NASA has created a targeted flying system that enables people who are willing to take the risk of flying to get to their destinations quickly and safely. Stories like those of Elijah remind us that the Scriptures have given us an even more definitive target for the destination of our lives: to be in God’s presence. When we point our lives in God’s direction, like the nose of the AirScooter being pointed towards the box on the screen, we can see things anew and move through life with purpose, simplicity, and excitement, protected by Him.

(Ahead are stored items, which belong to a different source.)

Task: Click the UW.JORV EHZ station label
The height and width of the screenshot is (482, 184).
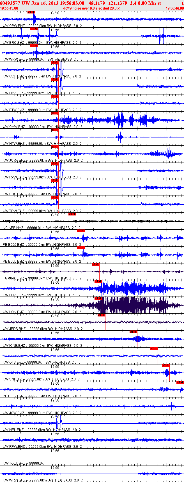Action: (14, 160)
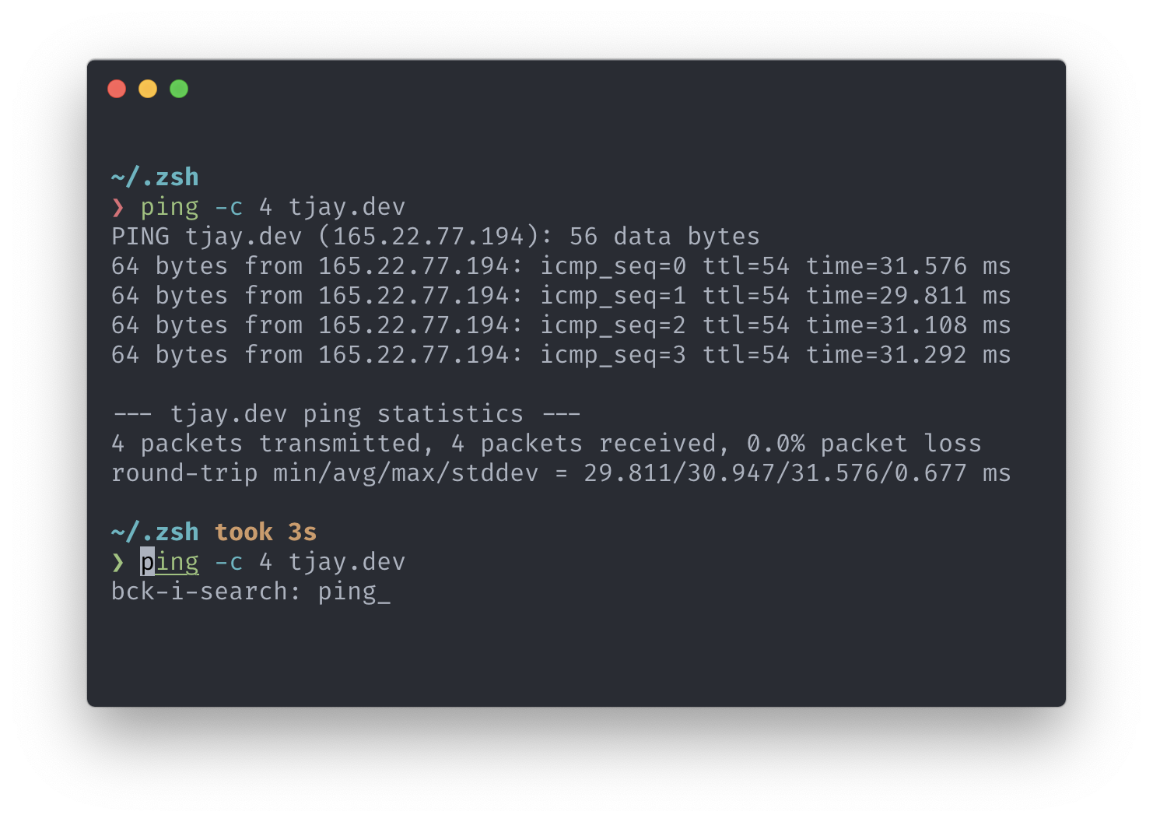Image resolution: width=1153 pixels, height=822 pixels.
Task: Click the icmp_seq=0 response line
Action: tap(561, 266)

Indeed, the account of Elijah’s inaugural flight reminds us that if we believe in God’s promises, our lives don’t ultimately end in death, but in the high-flying, above-ground reality of resurrection. Remember, Moses and Elijah both appeared with Jesus above the disciples at the Transfiguration, which signaled to the disciples that death wasn’t the end fact they’d come to believe and preach after Jesus’ own rising from the dead and flight into heaven at the Ascension.
In the meantime, however, we find ourselves like Elisha, and like those first disciples, staring and pointing into the heavens with wonder. Having witnessed the resurrection power of a heavenly flight we, like Elisha, want a double portion of it (2 Kings 2 verse 9). We want the kind of boldness and perseverance that our spiritual ancestors and mentors displayed. We want the kind of entrepreneurial spirit that fuels the vision of inventors and the passion of prophets.
To experience that, however, we have to be willing to build on the efforts of our entrepreneurial ancestors. The flying car has been conceived by inventors for over 50 years, and just now is the technology starting to be perfected. The legacy of Elijah is even longer, and we build on his prophetic work only if we’re willing to pick up the mantle and engage in our own journey. The truth still needs to be spoken to those in power. People are still in need of healing and need to be fed. And, if we’re really being prophetic, we’ll still experience times of fear and want to run and hide.
Through it all, though, God promises us that, in the end, we’re all going to fly toward a new destination called the kingdom of God.